While a number of dangerous two- and four-legged animals continued to roam the Appalachian Mountains as William Thomas learned to crawl and walk, luckily for the widowed mother and her son, the hopes of North Carolina’s coastal leaders were slowly becoming reality34 with the rise of settlements throughout the state’s interior, and “persons of the meaner Sort”35 who had long inhabited the region were diminishing in the face of the nation’s expanding frontier. Hoping to discourage a reoccurrence, many of Western North Carolina’s newest neighbors assisted in the formation of several tracts of land into allotments such as Mount Prospect County (which would later be reshaped and renamed into Haywood County36 and, later still, become the county seat of Waynesville37). Given defined boundaries, the leaders then elected to fill such essential bureaucratic administrative posts with a sheriff, court clerk, county constable, coroner, and register of deeds necessities.38 These civil servants then, in turn, fostered the promulgation of documentation as dictated by the local elite (largely in the form of business contracts, marriage certificates, land deeds, and treaty documents) and, consequently, spurred the erection of such needed public facilities as jails and courthouses in order to encourage the frontiersmen to either settle down and grow educated in the ways of civility or remove themselves to parts less traveled.

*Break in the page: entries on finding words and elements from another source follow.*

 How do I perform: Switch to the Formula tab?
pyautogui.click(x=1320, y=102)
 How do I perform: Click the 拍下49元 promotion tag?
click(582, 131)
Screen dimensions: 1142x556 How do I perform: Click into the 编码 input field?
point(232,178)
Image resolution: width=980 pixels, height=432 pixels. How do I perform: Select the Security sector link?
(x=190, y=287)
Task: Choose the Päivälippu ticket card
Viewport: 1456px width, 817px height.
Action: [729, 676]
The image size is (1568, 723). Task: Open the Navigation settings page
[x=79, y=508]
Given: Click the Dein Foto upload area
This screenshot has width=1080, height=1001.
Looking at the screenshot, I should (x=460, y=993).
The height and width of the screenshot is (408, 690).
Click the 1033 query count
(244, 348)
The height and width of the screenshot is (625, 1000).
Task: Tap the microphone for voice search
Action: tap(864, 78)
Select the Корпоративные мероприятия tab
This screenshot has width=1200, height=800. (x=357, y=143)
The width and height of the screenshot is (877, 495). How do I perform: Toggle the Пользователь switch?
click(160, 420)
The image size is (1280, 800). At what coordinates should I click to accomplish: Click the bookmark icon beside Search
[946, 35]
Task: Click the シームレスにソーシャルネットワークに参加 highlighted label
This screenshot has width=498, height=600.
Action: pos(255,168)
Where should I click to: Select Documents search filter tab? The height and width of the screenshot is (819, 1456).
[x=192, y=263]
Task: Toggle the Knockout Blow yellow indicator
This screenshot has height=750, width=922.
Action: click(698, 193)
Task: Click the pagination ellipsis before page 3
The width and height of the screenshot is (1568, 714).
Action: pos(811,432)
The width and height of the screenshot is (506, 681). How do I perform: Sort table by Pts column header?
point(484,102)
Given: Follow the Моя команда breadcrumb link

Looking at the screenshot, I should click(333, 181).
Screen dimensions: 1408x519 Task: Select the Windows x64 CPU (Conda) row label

William took up tending to his mother’s home and farm property at an early age, but beyond the potential of a farming life, there seemed little prospect for betterment in the young boy’s future.39 For most children of Western North Carolina families, formal education and social refinement were considered unattainable concepts. Indeed, to compensate for their deficit in funds, books, schools, and formal teachers, period parents and associate workers followed the old practice of apprenticeship, allowing children in just a few years to learn a trade that would provide future fiscal stability for themselves and, at the same time, grant the community the continuance of much-needed services after the master had retired or died.
Temperance taught the small blue-eyed boy the foundation of his education in reading, writing, arithmetic, and the rites of his Christian heritage. While Thomas remained a poor speller and an occasionally illegible writer for the extent of his life, William’s mother soon discovered the young boy was a quick study with a particular affinity for numbers and complex equations. Whereas most rural boys were apprenticed to carpenters, tailors, weavers, or blacksmiths or served as tenant farmers with their families, somehow young William remained apart from the county seat’s clannish craftsmen. His own chance of escaping the hand-to-mouth existence of an Appalachian farmer would lie in William’s own talents, helped by some generosity and a bit of luck.
Encouraged by the boy’s mathematical abilities, as young William approached adolescence, Temperance Thomas honed her son’s skills into marketable assets that eventually attracted the attention of one of the region’s more successful store owners, Felix Hampton Walker Jr., whom William Holland Thomas would watch, listen, and learn from, possibly to grow into a man of similar accomplishment.